| name | tdd |
| description | Strict Test-Driven Development workflow enforcing the RED-GREEN-REFACTOR cycle. Ensures every line of production code is justified by a failing test. Use when building new features, fixing bugs, or adding behavior. |
| category | process |
| triggers | ["test first","test-driven","red green refactor","write test before code"] |
TDD
Purpose: Enforce strict Test-Driven Development with verified RED-GREEN-REFACTOR cycles
Phases: RED -> Verify RED -> GREEN -> Verify GREEN -> REFACTOR
Usage: /tdd <feature or behavior description>
Iron Laws
- NO PRODUCTION CODE WITHOUT A FAILING TEST FIRST -- Every line of production code must be justified by a test that fails without it. No exceptions. No "just this once."
- WRITE THE MINIMUM CODE TO PASS -- The GREEN phase produces only what the test demands. No extra features, no future-proofing, no refactoring. Just make the red test green.
- DELETE AND RESTART IF VIOLATED -- If production code was written before its test, delete it completely. Then write the test first. There is no shortcut that preserves TDD's guarantees.
Note: Command examples use npm as default. Adapt to the project's package manager per ai-assistant-protocol — Project Commands.
# # # # #
WRITTEN REQUEST 1
According to the TDD workflow text, why must production code written before its test be deleted completely rather than kept?

TASK DATA
# # # # #
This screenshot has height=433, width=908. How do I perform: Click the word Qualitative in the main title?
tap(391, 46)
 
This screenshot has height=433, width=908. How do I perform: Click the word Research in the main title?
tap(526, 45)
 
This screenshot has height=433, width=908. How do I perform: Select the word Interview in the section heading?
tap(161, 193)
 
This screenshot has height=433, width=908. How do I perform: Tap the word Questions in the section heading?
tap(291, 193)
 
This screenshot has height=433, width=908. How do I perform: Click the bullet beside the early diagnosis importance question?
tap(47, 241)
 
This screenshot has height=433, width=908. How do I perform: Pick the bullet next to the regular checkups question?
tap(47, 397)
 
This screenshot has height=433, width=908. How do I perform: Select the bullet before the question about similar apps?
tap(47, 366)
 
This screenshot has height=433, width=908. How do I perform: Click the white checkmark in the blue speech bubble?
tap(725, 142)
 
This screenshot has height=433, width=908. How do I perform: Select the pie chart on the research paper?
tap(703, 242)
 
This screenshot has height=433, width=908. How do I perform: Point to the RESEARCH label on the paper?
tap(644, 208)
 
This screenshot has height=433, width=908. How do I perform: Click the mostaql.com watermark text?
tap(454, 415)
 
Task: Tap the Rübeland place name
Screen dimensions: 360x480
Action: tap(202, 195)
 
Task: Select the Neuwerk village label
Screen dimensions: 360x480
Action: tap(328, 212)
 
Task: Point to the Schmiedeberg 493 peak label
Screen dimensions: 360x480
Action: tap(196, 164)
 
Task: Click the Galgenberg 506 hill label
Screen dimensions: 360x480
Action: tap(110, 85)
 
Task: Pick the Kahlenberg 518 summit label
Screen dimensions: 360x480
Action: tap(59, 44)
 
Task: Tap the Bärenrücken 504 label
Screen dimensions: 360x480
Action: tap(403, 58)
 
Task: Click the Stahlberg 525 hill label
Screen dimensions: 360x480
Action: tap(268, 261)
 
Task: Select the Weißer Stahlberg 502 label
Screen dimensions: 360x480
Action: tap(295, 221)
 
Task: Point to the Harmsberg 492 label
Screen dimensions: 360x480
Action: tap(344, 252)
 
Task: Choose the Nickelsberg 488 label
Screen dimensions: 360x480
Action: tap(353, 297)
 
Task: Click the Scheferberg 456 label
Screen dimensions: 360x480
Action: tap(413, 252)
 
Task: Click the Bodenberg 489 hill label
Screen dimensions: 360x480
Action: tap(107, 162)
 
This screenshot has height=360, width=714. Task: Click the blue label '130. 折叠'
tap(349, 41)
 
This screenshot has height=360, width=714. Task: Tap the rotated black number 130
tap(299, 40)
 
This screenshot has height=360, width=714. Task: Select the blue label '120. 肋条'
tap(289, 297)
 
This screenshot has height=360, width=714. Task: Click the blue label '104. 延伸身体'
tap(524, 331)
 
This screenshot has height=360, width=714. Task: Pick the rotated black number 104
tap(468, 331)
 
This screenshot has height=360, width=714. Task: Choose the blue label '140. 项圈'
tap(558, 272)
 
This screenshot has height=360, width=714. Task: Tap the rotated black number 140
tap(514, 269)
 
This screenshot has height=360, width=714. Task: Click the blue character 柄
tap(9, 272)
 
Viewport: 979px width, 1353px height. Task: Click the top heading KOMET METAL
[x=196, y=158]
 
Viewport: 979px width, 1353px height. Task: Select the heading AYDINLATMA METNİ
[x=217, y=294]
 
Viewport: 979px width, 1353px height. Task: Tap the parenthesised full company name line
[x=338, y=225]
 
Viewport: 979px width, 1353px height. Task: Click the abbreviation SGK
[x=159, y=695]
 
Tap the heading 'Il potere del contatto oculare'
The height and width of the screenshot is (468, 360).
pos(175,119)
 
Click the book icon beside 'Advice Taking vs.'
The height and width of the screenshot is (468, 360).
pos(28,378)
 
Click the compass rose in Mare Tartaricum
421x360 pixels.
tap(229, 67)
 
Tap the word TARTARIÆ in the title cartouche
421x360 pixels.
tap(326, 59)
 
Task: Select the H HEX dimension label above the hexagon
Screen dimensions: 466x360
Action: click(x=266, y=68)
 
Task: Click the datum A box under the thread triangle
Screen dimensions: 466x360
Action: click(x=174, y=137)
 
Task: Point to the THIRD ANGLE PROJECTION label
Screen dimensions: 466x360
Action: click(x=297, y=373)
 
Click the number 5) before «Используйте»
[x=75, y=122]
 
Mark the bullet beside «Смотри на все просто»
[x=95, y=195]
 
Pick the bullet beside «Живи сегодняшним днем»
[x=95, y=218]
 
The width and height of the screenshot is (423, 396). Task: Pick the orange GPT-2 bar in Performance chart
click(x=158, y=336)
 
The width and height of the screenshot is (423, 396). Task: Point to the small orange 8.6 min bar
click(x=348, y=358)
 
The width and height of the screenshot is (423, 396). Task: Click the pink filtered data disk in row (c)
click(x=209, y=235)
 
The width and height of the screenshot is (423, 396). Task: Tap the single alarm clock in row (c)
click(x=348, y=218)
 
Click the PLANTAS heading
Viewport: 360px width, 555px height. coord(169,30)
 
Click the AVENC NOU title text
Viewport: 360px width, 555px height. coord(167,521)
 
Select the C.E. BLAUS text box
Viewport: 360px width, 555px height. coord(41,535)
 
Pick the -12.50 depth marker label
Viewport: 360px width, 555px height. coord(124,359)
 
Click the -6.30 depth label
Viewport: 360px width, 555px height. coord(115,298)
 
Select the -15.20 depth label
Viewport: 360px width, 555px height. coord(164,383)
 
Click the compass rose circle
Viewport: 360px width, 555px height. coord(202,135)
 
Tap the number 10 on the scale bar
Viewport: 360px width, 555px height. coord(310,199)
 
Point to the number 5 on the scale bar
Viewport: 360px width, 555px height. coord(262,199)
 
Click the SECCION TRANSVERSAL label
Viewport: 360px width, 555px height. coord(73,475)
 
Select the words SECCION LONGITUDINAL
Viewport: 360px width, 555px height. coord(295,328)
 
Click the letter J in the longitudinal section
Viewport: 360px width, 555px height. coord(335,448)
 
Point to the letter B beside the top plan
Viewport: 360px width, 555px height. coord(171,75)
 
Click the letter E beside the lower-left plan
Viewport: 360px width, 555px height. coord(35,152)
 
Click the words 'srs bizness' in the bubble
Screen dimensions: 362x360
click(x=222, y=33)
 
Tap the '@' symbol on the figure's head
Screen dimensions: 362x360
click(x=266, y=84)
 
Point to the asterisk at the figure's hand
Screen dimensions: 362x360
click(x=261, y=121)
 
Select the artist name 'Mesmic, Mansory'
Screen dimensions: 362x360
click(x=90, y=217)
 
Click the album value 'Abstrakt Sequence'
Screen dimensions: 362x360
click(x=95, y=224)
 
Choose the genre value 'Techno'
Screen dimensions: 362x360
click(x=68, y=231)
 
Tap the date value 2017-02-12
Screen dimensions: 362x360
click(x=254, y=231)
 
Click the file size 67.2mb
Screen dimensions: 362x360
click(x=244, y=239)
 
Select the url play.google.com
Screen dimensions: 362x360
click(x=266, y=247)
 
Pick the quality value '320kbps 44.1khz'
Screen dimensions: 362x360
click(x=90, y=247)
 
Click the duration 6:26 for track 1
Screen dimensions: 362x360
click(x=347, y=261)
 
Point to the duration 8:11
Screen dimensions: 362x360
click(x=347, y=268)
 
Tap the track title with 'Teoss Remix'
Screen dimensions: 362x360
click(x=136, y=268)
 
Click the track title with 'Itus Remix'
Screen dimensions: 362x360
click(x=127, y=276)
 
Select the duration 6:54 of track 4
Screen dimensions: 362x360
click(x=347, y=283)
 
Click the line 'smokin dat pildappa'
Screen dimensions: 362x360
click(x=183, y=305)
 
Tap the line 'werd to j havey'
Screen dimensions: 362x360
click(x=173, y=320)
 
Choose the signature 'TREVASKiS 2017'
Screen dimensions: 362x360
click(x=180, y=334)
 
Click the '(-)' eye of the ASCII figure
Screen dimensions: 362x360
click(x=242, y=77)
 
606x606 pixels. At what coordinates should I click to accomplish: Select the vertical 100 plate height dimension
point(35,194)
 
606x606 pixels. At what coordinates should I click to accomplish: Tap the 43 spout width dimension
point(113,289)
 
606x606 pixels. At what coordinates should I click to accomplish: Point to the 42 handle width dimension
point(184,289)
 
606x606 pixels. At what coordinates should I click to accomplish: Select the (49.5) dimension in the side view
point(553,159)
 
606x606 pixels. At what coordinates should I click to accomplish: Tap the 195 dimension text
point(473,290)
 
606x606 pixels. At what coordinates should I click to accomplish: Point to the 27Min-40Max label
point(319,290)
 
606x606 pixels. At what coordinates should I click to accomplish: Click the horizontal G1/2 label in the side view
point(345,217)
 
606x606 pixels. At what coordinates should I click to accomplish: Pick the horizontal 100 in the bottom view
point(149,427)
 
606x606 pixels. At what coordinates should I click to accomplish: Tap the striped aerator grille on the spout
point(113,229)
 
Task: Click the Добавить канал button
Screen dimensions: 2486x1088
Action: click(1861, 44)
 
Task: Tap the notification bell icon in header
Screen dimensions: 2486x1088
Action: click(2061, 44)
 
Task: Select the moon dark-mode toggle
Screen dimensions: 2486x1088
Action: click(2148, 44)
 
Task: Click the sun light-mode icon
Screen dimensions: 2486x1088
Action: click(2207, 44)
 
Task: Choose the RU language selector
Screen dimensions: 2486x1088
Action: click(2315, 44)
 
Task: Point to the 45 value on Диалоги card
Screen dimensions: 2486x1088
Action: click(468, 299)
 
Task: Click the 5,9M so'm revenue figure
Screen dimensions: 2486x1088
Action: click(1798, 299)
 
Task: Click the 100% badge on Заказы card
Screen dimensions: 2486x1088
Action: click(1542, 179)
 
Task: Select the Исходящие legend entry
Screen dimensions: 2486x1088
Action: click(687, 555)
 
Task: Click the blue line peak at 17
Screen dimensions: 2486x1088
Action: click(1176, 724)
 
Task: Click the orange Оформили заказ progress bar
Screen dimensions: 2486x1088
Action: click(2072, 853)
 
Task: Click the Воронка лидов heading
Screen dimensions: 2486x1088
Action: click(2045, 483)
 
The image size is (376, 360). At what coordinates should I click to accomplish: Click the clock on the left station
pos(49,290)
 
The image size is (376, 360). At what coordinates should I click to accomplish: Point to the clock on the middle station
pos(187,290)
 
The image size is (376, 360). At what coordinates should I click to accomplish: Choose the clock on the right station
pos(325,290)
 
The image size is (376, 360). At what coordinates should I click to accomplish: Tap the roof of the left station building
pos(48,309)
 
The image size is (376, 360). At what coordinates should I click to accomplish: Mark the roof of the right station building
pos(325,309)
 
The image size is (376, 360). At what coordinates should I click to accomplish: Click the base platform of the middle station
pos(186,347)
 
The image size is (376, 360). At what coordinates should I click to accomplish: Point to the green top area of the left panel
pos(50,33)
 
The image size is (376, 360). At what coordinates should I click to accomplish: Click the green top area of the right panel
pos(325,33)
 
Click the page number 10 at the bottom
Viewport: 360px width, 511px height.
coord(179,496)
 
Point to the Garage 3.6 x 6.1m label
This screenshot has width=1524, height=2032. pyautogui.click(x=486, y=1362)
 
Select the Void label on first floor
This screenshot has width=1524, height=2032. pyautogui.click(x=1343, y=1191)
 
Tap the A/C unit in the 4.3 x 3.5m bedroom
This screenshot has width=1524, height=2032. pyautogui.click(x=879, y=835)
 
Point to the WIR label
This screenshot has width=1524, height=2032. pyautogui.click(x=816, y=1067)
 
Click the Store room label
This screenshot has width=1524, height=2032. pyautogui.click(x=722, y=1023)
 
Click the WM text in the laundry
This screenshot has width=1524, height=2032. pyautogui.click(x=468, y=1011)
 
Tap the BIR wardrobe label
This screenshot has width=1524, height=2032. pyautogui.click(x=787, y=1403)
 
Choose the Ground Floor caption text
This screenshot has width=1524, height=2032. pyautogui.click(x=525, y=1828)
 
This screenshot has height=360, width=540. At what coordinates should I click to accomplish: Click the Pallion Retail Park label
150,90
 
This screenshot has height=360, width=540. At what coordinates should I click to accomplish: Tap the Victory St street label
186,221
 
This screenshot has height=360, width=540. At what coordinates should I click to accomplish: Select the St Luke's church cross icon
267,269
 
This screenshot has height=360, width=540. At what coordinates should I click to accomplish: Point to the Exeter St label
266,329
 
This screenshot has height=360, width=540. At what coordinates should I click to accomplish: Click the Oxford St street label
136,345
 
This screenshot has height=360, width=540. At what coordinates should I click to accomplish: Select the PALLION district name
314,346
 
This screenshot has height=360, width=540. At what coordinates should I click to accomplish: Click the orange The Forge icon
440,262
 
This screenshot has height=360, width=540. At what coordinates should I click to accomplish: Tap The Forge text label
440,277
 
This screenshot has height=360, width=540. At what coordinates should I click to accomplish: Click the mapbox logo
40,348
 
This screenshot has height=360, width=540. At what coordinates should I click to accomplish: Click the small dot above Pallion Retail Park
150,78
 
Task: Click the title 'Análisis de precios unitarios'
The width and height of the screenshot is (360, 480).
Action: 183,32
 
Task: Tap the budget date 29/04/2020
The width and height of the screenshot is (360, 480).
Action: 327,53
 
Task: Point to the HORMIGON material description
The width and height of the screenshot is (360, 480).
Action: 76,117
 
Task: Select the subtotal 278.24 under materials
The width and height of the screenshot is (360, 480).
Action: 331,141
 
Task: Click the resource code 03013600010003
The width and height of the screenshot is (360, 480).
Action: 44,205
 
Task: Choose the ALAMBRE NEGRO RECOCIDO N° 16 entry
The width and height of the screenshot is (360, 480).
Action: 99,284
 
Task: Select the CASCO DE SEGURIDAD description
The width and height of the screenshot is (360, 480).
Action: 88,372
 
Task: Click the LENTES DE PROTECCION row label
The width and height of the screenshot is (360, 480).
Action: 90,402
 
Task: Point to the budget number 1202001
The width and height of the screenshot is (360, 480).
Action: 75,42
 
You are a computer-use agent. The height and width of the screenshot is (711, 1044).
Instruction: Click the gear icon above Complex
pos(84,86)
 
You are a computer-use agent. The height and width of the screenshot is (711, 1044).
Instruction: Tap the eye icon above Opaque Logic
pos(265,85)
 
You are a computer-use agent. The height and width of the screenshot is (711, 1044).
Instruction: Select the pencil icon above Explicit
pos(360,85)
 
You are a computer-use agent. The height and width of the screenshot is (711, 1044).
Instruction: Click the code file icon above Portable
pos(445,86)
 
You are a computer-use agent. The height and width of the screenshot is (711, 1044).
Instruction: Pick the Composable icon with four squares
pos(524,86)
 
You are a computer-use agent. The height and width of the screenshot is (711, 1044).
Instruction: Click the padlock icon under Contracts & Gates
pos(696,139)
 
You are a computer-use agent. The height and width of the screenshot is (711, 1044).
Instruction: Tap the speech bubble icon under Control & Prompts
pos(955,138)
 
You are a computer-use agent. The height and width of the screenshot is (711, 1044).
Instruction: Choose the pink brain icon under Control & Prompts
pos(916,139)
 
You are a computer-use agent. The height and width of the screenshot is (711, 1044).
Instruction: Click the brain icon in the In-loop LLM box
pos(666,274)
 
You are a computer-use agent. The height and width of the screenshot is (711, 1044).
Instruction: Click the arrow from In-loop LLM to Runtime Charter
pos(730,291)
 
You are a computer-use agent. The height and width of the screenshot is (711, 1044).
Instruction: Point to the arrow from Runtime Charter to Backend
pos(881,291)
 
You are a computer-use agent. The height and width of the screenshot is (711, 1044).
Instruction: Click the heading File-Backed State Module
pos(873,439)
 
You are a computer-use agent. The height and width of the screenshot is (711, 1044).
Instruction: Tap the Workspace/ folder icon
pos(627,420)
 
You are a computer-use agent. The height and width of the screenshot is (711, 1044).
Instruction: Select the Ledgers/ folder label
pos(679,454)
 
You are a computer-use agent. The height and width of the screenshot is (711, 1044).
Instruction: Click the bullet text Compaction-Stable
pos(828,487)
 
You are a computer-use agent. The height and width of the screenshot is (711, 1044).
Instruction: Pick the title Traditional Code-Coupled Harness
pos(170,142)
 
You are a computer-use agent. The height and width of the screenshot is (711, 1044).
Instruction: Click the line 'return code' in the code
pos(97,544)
# # # # #
WRITTEN REQUEST 2
Pick out every line in the entries that contains the string "scale".

WRITTEN REPLY 1
Deleting it and writing the test first is the only way to keep TDD's guarantees. The text says no shortcut preserves them. Each line of production code has to be justified by a test that fails without it.

WRITTEN REPLY 2
Tap the number 10 on the scale bar
Point to the number 5 on the scale bar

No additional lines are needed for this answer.